---- Data under study
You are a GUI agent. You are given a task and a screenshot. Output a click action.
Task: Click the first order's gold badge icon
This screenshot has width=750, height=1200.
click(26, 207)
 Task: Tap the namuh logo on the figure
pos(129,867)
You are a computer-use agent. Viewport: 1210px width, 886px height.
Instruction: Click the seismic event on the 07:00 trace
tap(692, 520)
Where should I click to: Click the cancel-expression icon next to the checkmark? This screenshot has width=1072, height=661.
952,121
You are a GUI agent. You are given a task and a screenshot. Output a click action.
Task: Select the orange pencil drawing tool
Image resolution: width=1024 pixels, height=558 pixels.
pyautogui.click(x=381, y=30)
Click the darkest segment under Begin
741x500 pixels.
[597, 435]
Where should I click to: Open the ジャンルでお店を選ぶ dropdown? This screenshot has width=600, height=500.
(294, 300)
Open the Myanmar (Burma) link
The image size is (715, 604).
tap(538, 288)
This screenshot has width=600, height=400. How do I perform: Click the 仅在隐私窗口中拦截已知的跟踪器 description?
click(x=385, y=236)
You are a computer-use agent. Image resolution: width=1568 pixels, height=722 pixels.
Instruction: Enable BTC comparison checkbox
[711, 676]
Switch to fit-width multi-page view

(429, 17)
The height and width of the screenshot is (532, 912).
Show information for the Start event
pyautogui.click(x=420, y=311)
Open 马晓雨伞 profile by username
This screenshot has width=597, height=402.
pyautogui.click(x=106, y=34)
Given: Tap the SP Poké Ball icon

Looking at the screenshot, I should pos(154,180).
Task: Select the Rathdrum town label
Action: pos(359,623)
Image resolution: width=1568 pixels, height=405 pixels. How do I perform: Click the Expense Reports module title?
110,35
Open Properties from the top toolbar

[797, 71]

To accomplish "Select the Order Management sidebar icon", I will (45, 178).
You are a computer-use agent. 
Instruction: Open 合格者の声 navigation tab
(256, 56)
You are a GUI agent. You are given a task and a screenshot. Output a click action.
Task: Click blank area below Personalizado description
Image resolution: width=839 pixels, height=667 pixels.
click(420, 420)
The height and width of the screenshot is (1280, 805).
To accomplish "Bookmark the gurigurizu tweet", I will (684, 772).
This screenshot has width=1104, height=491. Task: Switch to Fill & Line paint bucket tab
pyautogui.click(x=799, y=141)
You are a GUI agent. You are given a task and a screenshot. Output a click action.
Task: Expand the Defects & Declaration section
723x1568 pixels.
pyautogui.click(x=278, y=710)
--------
Assignment: Word for word, write out every entry shown above.

Response below:
You are a GUI agent. You are given a task and a screenshot. Output a click action.
Task: Click the first order's gold badge icon
This screenshot has width=750, height=1200.
click(26, 207)
 Task: Tap the namuh logo on the figure
pos(129,867)
You are a computer-use agent. Viewport: 1210px width, 886px height.
Instruction: Click the seismic event on the 07:00 trace
tap(692, 520)
Where should I click to: Click the cancel-expression icon next to the checkmark? This screenshot has width=1072, height=661.
952,121
You are a GUI agent. You are given a task and a screenshot. Output a click action.
Task: Select the orange pencil drawing tool
Image resolution: width=1024 pixels, height=558 pixels.
pyautogui.click(x=381, y=30)
Click the darkest segment under Begin
741x500 pixels.
[597, 435]
Where should I click to: Open the ジャンルでお店を選ぶ dropdown? This screenshot has width=600, height=500.
(294, 300)
Open the Myanmar (Burma) link
The image size is (715, 604).
tap(538, 288)
This screenshot has width=600, height=400. How do I perform: Click the 仅在隐私窗口中拦截已知的跟踪器 description?
click(x=385, y=236)
You are a computer-use agent. Image resolution: width=1568 pixels, height=722 pixels.
Instruction: Enable BTC comparison checkbox
[711, 676]
Switch to fit-width multi-page view

(429, 17)
The height and width of the screenshot is (532, 912).
Show information for the Start event
pyautogui.click(x=420, y=311)
Open 马晓雨伞 profile by username
This screenshot has width=597, height=402.
pyautogui.click(x=106, y=34)
Given: Tap the SP Poké Ball icon

Looking at the screenshot, I should pos(154,180).
Task: Select the Rathdrum town label
Action: pos(359,623)
Image resolution: width=1568 pixels, height=405 pixels. How do I perform: Click the Expense Reports module title?
110,35
Open Properties from the top toolbar

[797, 71]

To accomplish "Select the Order Management sidebar icon", I will (45, 178).
You are a computer-use agent. 
Instruction: Open 合格者の声 navigation tab
(256, 56)
You are a GUI agent. You are given a task and a screenshot. Output a click action.
Task: Click blank area below Personalizado description
Image resolution: width=839 pixels, height=667 pixels.
click(420, 420)
The height and width of the screenshot is (1280, 805).
To accomplish "Bookmark the gurigurizu tweet", I will (684, 772).
This screenshot has width=1104, height=491. Task: Switch to Fill & Line paint bucket tab
pyautogui.click(x=799, y=141)
You are a GUI agent. You are given a task and a screenshot. Output a click action.
Task: Expand the Defects & Declaration section
723x1568 pixels.
pyautogui.click(x=278, y=710)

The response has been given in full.